3 years, 10 months ago - 23 June 2020, motor1
Toyota Shows How GR Yaris Is Made, Hints At More GR Cars
Toyota wanted an assembly line that could mass produce sports cars of a consistently high quality.

The Toyota GR Yaris seems like a fantastic, little hot hatch. In a recently released video, the automaker shows the assembly line that builds the GR Yaris and would probably handle assembly of future performance vehicles, too.

The dedicated GR production line is at Toyota's Motomachi factory. The automaker set it to move assembly through various cells that allow for more work by hand than a standard vehicle at this plant.
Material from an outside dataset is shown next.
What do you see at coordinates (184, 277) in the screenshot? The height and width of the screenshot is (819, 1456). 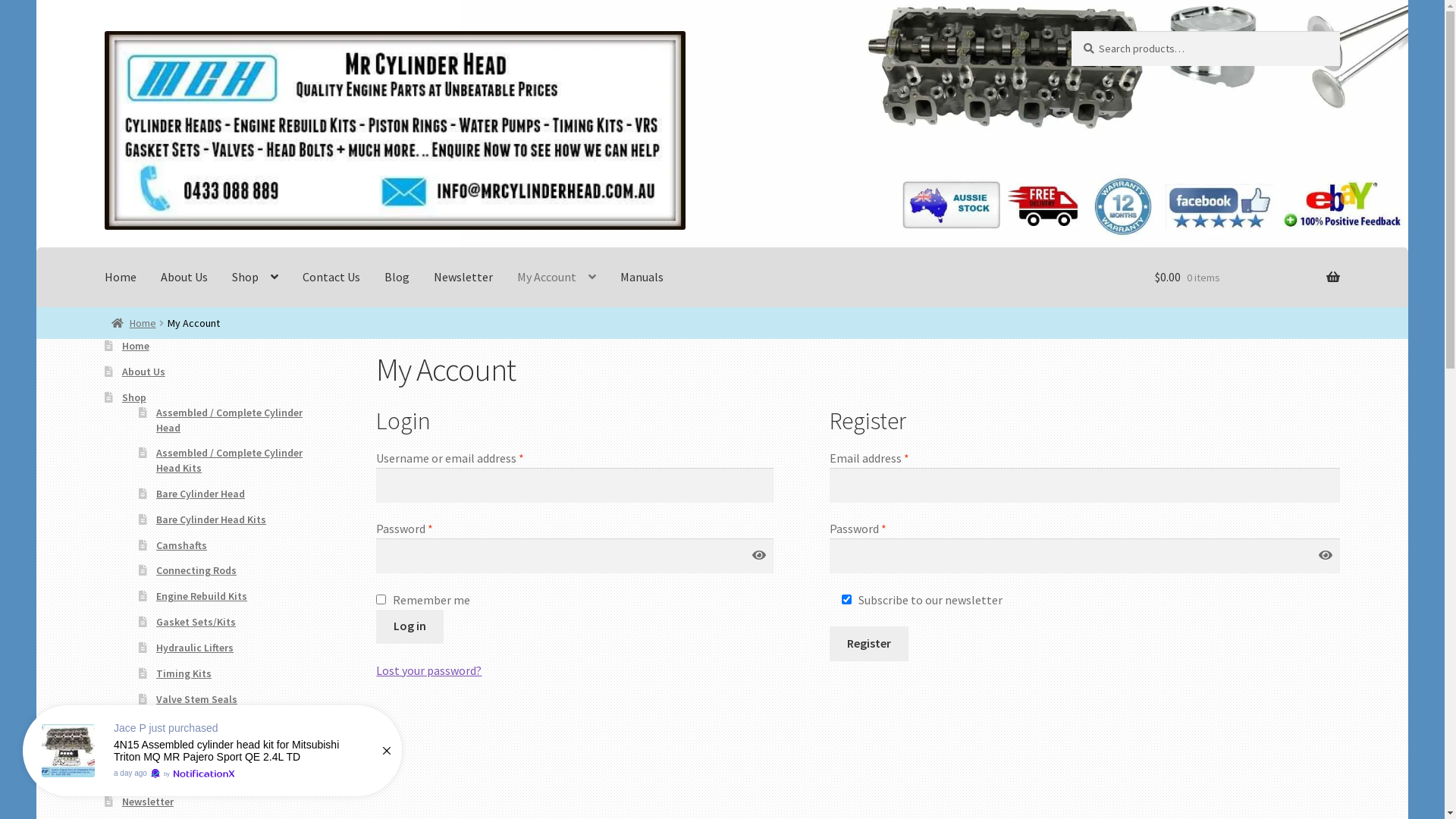 I see `'About Us'` at bounding box center [184, 277].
As the company describes the strategy in the video, the goal is to have a place that can "produce millions of sports cars without any difference in quality."

A GR Yaris is not just the standard model with a few different parts. For example, there's an additional 36 feet (11 meters) of structural adhesive and 200 extra welds in an effort to boost rigidity. Technicians handle adjusting the alignment on each car.

"With its new manufacturing methods, the GR facility is capable of handling multi-type, small-volume production, without compromising productivity," Toyota writes in the description for this video. While the statement is hardly definitive, it lends further credence to the idea that the GR Yaris is not a one-off undertaking. After making the investment to set up this production line, abandoning the effort so quickly wouldn't make much sense.

The rumors are that the Corolla or the C-HR are most likely to be the next vehicles to get the GR treatment. Either of them could be fun with the GR Yaris' turbocharged 1.6-liter three-cylinder making 257 horsepower (192 kilowatts) and 266 pound-feet (360 Newton-meters). Plus the hot hatch has a three-mode, all-wheel-drive system that lets owners select the torque split.